Justiça condena Marçal a indenizar Boulos em R$ 100 mil por falsas acusações de uso de cocaína

A Justiça de São Paulo condenou o influenciador e político Pablo Marçal (PRTB) a pagar R$ 100 mil por danos morais ao então adversário Guilherme Boulos (PSOL), atual ministro da Secretaria-Geral da Presidência. A decisão, proferida na última quinta-feira (29) pelo juiz Danilo Fadel de Castro, da 10ª Vara Cível, ainda cabe recurso.

Segundo a sentença, durante a campanha eleitoral para a Prefeitura de São Paulo em 2024, Marçal associou reiteradamente Boulos ao consumo de cocaína em debates, entrevistas e publicações nas redes sociais. O magistrado apontou que a estratégia incluiu gestos simulando o uso da droga e o uso de expressões pejorativas com o objetivo de desqualificar o adversário perante o eleitorado.

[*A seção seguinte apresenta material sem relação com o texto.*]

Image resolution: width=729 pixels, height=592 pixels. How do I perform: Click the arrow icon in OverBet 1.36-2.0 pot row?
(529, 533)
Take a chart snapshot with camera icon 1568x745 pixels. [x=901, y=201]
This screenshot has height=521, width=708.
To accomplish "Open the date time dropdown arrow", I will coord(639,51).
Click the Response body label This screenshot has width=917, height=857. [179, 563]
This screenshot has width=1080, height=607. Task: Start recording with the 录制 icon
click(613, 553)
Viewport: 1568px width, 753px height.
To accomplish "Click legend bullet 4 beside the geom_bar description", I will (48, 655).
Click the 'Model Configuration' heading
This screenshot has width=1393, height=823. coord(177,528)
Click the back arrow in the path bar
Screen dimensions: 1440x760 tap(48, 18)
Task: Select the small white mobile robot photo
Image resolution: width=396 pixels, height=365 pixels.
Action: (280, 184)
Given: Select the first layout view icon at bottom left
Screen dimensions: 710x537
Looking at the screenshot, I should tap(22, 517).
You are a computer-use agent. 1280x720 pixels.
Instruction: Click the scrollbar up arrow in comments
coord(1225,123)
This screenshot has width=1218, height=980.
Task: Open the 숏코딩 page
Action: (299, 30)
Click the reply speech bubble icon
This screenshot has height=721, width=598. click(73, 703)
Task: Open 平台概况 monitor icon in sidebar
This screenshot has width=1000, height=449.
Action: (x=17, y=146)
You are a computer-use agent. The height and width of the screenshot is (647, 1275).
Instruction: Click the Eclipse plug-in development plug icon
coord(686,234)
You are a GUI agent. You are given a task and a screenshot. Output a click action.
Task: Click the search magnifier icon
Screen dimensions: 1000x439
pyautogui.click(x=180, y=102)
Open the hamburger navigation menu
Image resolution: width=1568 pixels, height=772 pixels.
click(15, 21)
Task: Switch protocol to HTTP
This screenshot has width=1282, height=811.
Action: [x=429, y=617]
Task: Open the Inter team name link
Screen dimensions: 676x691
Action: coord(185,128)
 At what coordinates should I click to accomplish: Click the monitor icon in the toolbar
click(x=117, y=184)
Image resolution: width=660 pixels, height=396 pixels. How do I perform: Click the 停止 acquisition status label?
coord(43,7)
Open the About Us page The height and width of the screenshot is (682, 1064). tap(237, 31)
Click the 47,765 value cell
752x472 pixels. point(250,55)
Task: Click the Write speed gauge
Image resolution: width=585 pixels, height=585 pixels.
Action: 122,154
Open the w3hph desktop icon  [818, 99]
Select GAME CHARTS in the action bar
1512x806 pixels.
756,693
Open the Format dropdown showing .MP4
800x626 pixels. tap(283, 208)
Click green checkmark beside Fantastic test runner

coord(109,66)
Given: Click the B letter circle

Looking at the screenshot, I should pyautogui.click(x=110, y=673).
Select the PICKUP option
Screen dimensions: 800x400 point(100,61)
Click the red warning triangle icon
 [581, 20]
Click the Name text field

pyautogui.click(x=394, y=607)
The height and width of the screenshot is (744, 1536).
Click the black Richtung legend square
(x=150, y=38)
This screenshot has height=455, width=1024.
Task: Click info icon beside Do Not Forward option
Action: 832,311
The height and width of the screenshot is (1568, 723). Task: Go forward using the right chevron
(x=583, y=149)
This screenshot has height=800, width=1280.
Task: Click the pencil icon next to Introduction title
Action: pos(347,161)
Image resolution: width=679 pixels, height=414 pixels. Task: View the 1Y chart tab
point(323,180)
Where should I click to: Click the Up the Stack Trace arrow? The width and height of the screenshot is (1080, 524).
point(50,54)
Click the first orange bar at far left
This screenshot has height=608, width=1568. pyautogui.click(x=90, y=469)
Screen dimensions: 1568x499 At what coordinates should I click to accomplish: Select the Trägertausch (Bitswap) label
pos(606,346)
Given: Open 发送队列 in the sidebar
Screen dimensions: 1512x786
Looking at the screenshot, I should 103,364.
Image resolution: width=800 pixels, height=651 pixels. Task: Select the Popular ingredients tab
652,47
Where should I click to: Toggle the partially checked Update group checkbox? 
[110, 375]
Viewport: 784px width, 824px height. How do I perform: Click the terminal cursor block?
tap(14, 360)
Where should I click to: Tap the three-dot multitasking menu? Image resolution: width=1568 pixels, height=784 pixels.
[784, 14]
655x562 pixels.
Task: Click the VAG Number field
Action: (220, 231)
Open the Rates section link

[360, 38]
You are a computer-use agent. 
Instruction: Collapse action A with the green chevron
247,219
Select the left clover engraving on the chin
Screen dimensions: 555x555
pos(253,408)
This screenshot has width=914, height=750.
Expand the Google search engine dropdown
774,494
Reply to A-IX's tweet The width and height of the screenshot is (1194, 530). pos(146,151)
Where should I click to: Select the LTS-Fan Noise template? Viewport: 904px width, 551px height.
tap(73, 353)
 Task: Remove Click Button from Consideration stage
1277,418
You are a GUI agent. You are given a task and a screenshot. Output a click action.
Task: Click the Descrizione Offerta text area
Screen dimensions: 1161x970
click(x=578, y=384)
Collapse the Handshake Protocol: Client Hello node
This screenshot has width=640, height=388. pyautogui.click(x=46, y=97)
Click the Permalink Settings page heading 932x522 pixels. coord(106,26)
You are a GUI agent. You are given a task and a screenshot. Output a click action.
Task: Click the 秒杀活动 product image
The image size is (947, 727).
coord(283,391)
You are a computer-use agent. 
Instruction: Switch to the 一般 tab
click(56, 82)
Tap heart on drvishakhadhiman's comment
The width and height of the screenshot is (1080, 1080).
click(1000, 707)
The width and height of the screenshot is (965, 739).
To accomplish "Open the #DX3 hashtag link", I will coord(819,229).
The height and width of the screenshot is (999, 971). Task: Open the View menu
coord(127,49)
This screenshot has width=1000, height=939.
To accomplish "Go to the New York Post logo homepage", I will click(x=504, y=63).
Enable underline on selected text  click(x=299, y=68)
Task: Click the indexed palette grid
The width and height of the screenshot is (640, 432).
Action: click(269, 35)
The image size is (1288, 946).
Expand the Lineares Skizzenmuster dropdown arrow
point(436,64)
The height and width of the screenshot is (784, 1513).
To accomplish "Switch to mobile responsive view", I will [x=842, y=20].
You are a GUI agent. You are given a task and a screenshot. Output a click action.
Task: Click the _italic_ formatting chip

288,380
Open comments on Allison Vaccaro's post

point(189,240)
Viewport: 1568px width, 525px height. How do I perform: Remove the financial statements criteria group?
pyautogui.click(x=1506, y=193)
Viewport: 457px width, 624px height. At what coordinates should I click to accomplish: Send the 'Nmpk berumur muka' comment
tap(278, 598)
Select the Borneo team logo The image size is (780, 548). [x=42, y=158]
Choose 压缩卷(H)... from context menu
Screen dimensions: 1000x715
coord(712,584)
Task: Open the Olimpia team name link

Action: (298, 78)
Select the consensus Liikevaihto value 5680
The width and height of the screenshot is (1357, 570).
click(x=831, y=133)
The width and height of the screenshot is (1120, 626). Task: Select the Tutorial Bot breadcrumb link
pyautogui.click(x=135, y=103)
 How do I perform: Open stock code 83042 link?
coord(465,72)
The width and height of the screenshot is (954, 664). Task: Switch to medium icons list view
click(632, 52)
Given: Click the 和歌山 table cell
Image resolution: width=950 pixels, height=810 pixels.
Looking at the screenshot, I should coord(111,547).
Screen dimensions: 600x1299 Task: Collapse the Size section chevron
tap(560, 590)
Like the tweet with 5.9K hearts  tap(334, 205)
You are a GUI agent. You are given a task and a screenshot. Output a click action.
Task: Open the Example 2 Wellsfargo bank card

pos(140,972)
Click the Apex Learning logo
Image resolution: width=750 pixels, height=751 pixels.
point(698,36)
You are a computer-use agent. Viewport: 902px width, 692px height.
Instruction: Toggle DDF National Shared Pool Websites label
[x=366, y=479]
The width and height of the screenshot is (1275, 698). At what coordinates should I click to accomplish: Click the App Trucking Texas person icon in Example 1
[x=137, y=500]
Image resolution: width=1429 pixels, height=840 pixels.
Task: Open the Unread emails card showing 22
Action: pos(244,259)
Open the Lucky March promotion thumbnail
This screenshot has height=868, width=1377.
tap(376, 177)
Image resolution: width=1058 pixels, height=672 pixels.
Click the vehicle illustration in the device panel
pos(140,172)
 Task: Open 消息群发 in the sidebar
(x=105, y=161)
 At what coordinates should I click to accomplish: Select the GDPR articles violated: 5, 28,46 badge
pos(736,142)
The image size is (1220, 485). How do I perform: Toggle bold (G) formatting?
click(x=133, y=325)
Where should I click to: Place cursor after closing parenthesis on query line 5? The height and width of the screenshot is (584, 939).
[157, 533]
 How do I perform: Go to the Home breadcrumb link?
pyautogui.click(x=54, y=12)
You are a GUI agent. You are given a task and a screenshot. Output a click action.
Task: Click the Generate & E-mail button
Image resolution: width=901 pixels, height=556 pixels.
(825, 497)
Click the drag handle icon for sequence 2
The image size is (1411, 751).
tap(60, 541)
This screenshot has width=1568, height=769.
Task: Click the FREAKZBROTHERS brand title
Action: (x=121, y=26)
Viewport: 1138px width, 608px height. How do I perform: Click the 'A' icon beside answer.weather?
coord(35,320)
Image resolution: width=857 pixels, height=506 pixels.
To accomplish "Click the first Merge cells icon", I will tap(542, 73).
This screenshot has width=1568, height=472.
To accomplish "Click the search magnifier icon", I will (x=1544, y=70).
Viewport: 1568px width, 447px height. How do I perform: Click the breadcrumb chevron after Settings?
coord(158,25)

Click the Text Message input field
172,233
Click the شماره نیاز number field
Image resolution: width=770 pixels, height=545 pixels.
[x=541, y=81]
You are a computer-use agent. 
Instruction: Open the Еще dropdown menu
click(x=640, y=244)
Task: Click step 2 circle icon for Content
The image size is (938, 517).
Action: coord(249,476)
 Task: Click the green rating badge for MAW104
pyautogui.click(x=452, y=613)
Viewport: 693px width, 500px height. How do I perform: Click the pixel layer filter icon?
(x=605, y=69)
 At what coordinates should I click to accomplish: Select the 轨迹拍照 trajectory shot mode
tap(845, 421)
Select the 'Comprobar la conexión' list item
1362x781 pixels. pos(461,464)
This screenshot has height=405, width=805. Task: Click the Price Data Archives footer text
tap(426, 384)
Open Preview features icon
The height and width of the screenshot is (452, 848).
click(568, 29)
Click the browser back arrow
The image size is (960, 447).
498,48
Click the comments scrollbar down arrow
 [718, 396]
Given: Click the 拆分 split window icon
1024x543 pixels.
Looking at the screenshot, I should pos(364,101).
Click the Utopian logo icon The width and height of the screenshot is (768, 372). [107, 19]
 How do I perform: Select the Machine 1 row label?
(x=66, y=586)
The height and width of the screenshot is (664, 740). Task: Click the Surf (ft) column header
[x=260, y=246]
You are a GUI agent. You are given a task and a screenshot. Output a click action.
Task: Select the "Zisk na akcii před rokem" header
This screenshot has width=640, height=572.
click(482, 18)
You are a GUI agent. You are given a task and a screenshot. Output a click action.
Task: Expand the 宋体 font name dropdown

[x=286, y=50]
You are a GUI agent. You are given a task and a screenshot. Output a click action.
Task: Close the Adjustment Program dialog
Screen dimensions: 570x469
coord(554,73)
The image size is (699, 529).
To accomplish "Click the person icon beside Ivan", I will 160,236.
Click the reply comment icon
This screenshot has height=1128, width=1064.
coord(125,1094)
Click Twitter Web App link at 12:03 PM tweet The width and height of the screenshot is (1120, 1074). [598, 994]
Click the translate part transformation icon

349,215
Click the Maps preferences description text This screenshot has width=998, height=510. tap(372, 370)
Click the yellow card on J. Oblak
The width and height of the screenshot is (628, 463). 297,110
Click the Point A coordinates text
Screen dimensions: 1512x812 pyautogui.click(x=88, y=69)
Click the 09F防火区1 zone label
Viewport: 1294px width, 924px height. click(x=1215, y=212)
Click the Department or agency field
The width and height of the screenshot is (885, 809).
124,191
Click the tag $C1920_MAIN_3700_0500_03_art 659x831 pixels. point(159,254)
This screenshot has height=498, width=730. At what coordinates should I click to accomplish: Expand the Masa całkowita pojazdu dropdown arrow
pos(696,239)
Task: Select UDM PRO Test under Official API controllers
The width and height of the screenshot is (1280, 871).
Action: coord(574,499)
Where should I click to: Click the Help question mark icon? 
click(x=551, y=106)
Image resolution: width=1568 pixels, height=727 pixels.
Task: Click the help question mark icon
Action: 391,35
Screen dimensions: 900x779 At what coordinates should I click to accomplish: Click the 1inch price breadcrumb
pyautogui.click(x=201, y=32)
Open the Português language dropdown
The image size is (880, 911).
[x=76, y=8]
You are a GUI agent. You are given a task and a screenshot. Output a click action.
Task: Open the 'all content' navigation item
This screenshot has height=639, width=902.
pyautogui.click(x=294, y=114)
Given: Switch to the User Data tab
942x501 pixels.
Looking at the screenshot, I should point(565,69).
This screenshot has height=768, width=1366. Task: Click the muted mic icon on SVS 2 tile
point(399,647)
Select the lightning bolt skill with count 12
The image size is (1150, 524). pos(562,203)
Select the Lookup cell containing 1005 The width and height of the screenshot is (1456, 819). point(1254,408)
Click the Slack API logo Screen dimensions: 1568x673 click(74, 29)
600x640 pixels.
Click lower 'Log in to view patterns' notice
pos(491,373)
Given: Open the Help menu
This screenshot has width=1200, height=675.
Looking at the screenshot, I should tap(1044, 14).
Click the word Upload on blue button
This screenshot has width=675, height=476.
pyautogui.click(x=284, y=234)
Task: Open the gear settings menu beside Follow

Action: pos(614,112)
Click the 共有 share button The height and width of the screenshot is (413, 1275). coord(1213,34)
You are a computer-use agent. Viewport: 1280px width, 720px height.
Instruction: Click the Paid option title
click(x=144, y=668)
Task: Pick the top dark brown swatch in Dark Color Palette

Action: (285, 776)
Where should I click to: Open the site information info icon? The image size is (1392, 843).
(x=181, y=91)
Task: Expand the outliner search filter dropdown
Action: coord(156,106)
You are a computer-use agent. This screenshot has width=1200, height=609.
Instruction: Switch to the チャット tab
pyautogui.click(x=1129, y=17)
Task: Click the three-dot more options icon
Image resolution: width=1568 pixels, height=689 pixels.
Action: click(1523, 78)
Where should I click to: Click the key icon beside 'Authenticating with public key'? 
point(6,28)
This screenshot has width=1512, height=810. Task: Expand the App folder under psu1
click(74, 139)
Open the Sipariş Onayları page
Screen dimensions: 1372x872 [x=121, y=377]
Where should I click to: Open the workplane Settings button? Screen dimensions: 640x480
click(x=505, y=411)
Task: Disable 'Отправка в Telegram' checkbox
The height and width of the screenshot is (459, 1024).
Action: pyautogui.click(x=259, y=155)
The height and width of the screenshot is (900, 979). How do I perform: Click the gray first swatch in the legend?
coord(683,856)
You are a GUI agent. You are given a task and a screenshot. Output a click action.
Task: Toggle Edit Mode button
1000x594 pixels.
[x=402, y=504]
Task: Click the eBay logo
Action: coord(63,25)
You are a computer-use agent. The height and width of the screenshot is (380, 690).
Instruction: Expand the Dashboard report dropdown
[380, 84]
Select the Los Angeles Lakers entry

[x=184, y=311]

O episódio considerado mais grave ocorreu às vésperas do primeiro turno, quando Marçal divulgou nas redes sociais um suposto laudo médico que indicaria internação psiquiátrica de Boulos por dependência química. Perícias da Polícia Civil e da Polícia Federal anexadas ao processo concluíram que o documento era falso, incluindo a assinatura atribuída a um médico já falecido. Na época, a Justiça Eleitoral determinou a retirada do conteúdo das plataformas digitais.

Na decisão, o juiz afirmou que a conduta extrapolou os limites da crítica política, caracterizando a produção deliberada de informação falsa para prejudicar a reputação do adversário e influenciar o processo eleitoral. O magistrado também destacou o alcance das publicações, que somaram milhões de visualizações, e apontou que houve incentivo para a replicação do conteúdo por meio de perfis voltados à divulgação de cortes de vídeos.

Em nota, a defesa de Marçal afirmou que se trata de decisão em primeira instância e informou que irá recorrer, alegando discordância do entendimento judicial.

Além da condenação na esfera cível, Marçal já enfrentou decisões na Justiça Eleitoral relacionadas à campanha de 2024, incluindo casos que resultaram em inelegibilidade por oito anos, ainda sujeitos a recursos em instâncias superiores.